## WORK INSTRUCTIONS
Give a count of the lines below that have the string "computer" in them, with no other words.

[Collected data entries]
------------------------------------------------

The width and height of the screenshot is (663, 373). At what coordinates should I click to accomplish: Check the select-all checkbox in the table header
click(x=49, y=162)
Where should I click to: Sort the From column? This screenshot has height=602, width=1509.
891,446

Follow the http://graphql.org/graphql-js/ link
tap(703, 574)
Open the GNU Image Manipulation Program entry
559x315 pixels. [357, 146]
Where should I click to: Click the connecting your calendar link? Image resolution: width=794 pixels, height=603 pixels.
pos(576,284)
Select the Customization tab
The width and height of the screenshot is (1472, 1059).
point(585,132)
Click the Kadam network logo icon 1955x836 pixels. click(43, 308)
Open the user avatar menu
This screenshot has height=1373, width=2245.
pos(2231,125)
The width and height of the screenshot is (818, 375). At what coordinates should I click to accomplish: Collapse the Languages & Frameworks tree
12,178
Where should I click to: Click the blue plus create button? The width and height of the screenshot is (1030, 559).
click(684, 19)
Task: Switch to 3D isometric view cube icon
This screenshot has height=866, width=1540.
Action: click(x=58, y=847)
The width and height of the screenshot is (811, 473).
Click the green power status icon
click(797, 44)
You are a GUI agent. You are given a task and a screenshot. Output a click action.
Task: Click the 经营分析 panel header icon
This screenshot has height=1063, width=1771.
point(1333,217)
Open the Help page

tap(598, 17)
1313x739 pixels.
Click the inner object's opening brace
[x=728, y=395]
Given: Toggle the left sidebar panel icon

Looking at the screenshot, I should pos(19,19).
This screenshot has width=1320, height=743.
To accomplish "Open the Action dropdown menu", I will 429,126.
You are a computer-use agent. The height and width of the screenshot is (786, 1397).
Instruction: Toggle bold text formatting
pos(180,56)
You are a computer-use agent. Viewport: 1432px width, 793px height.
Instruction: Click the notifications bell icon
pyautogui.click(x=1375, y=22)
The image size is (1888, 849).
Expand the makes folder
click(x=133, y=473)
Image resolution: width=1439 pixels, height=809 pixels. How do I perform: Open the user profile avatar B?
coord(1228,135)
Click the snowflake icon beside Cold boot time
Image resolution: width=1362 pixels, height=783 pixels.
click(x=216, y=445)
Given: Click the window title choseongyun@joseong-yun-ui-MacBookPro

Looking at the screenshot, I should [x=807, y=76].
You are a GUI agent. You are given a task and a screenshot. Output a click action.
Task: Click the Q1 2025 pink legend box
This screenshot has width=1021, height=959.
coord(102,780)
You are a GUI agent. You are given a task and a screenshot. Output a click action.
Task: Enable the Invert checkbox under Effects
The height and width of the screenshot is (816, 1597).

------------------------------------------------

## OUTPUT FOR THIS TASK
2